Quoting Robin-Christine: This does not mean she will be pulled from a regular classroom.This allows for more verbal prompts,extra time for work if she needs it...

Quoting Anonymous 3:

Routine is very important for most people on the spectrum. Any change in routine is difficult for them. I think that you should take some time to talk with her doctor & read things so you can learn more about her condition, what aspects of her behavior are likely due to her condition, and then you'll need to set up a meeting with the school to implement a formal plan. An IEP  (Individualized Education Program) is a written document that's developed for each public school child who is eligible for special education. The IEP is created through a team effort and reviewed at least once a year.

Anonymous
by Anonymous 3 on Jun. 19, 2017 at 3:33 PM

That's why an IEP is reviewed annually. Now that she does have a medical diagnosis, the IEP can be revised in whatever way it needs to be in light of her recent diagnosis.

Quoting Anonymous 1: She does have an IEP in place but it's main focus is academic. All the accommodations in place are the same as my older daughter that has dyslexia, more time on tests, testing in a different room, more time For work to be completed. Now that we have the autism diagnosis I feel like there will need to be things added. Because at the time of the IEP meeting there wasn't a medical diagnosis the IEP was put into place for "non specific learning disabilities" to get her help with reading and writing.
Quoting Anonymous 3:

Routine is very important for most people on the spectrum. Any change in routine is difficult for them. I think that you should take some time to talk with her doctor & read things so you can learn more about her condition, what aspects of her behavior are likely due to her condition, and then you'll need to set up a meeting with the school to implement a formal plan.
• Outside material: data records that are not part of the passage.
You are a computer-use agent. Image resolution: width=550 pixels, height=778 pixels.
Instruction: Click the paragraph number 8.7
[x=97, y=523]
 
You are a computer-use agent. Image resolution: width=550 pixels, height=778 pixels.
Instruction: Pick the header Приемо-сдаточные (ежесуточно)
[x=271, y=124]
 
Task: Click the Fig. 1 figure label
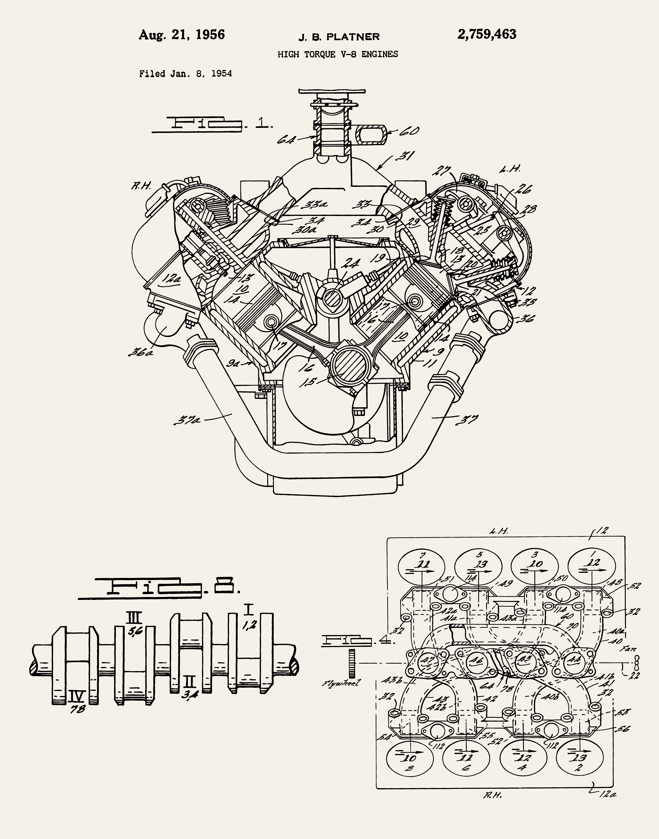click(213, 124)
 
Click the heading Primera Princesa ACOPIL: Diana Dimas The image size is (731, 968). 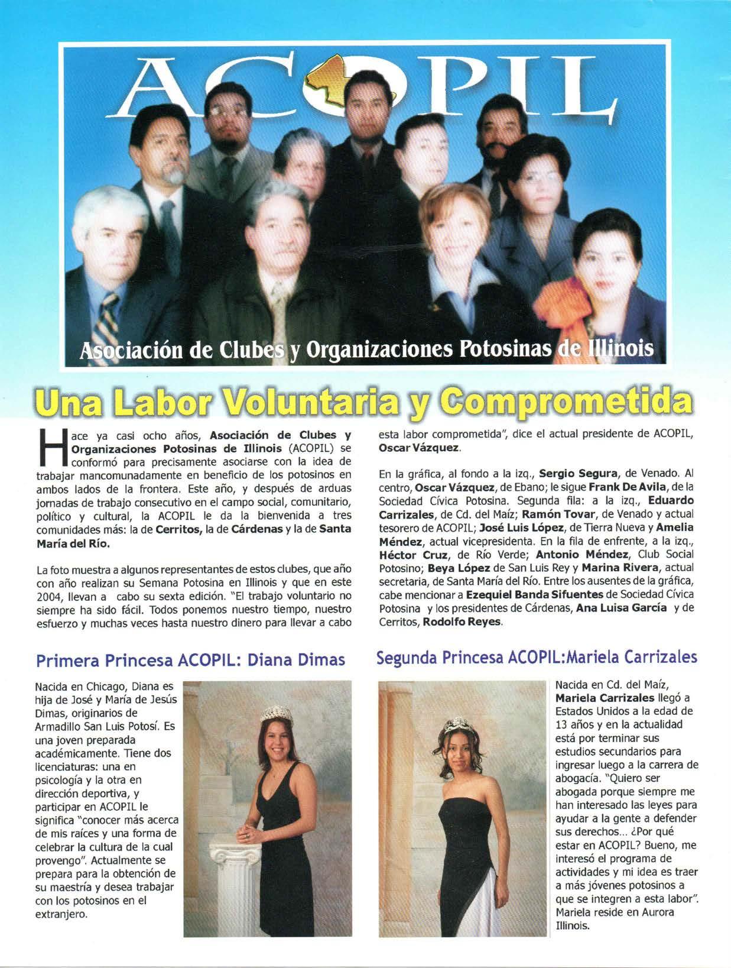(x=190, y=659)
An IEP  (Individualized Education Program) is a written document that's developed for each public school child who is eligible for special education. The IEP is created through a team effort and reviewed at least once a year.


Famousglm714
by Gina on Jun. 19, 2017 at 3:33 PM

I'm still figuring that out myself. At least when new issues come up with DS (6). I don't know her so it's hard to say. I would definitely speak to the school about an IEP and get everyone on the same page. My DS's team is wonderful and have helped me so much. 

Anonymous
by Anonymous 4 on Jun. 19, 2017 at 3:36 PM

Even with an ASD diagnosis, you're still talking about a mental health/educational diagnosis more than a medical diagnosis, in the traditional sense of the word.  (In other words, it is far more similar to NSLD than to, say, kidney or liver disease).  While some things may be added to or changed on her IEP, likely much of it will remain the same.  Because regardless of the diagnosis or reason behind it, ultimately, she still struggles in the same areas that she did a month ago, and will still need goals to address those areas.  Academically, she didn't become a different kid, just because she got a different diagnosis.  

Quoting Anonymous 1: She does have an IEP in place but it's main focus is academic. All the accommodations in place are the same as my older daughter that has dyslexia, more time on tests, testing in a different room, more time For work to be completed. Now that we have the autism diagnosis I feel like there will need to be things added. Because at the time of the IEP meeting there wasn't a medical diagnosis the IEP was put into place for "non specific learning disabilities" to get her help with reading and writing.
Quoting Anonymous 3:

Routine is very important for most people on the spectrum. Any change in routine is difficult for them. I think that you should take some time to talk with her doctor & read things so you can learn more about her condition, what aspects of her behavior are likely due to her condition, and then you'll need to set up a meeting with the school to implement a formal plan. An IEP  (Individualized Education Program) is a written document that's developed for each public school child who is eligible for special education. The IEP is created through a team effort and reviewed at least once a year.